Bajo la escarcha. Jesús Aguado
Escuché un debate sobre la muerte en el que sólo se hablaban generalidades y tópicos. Un debate sin ninguna aportación interesante. No creyentes en otra vida frente a creyentes y, dentro de éstos, los que hablaban de reencarnación y de resurrección.
En un momento dado uno de los participantes propuso hablar de la experiencia personal que a cada uno le había aportado una muerte cercana.
A partir de ahí, el fondo y la forma del debate cambiaron. Y empezó a interesarme.
Cayeron las posturas defensivas y las barreras mentales. Brotaron palabras de dolor y de comprensión. De cómo uno había superado la muerte de su hija fijándose en cómo brotaban de nuevo los árboles. Otro, de los buenos recuerdos que envolvieron la despedida del ser querido. Y así, uno tras otro.

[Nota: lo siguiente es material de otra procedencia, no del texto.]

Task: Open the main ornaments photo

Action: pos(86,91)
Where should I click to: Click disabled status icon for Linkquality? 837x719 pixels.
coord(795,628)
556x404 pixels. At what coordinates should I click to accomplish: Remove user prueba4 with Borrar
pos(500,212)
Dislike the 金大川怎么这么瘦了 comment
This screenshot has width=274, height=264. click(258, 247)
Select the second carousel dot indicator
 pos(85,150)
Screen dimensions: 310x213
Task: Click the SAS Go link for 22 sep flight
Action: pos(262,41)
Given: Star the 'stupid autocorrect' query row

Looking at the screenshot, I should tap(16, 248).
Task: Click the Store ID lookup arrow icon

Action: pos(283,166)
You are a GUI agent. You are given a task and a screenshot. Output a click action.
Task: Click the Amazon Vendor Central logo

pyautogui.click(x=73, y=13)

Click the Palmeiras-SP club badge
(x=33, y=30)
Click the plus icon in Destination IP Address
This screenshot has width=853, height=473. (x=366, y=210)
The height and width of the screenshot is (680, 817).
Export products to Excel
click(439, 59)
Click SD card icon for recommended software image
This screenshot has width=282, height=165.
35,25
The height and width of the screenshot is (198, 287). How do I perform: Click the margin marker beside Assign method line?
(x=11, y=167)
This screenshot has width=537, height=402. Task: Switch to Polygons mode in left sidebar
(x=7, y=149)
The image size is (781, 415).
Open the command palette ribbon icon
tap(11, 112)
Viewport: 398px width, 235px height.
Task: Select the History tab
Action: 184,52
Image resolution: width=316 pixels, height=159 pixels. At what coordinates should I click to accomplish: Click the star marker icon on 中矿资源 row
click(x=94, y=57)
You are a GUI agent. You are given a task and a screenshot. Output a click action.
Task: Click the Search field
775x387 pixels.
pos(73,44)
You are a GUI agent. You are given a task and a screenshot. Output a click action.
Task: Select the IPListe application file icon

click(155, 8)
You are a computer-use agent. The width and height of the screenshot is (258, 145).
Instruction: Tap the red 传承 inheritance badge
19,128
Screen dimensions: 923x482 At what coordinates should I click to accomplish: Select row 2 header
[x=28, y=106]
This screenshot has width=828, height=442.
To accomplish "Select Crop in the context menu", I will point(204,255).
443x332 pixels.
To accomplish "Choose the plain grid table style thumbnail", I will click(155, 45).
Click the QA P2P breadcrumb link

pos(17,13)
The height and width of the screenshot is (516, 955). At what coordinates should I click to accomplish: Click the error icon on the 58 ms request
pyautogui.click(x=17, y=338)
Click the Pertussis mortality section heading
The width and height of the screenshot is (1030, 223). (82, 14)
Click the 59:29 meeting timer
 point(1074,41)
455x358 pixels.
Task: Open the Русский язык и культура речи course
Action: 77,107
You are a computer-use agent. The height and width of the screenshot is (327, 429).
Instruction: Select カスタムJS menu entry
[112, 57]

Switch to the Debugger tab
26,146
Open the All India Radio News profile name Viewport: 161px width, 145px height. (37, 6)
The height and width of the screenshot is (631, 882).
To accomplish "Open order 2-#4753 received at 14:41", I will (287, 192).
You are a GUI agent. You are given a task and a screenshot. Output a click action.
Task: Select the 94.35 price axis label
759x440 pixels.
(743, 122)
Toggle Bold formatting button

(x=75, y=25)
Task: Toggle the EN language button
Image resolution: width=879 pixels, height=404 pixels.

Ya no importaron las entelequias mentales, peor o mejor construidas, ni los razonamientos ni los dogmas. Importaba aquello que sostuvo el dolor en los momentos en que lo racional no sirve y las seguridades caen una tras otra.
Hubo muchas coincidencias, independientemente del credo de cada cual. El punto de encuentro para hablar el lenguaje universal fue el dolor. Ahí se igualaron todos.
Lo triste de esto es que esas personas únicamente pudieran encontrarse desde el dolor. Las palabras previas al encuentro sólo posicionaban y separaban.
Lo trascendente y positivo es que el dolor hace posible la comunicación sin barreas y sin muros defensivos. Y, aunque sólo sea por provocar un punto de encuentro, ya no habrá sido un dolor en balde.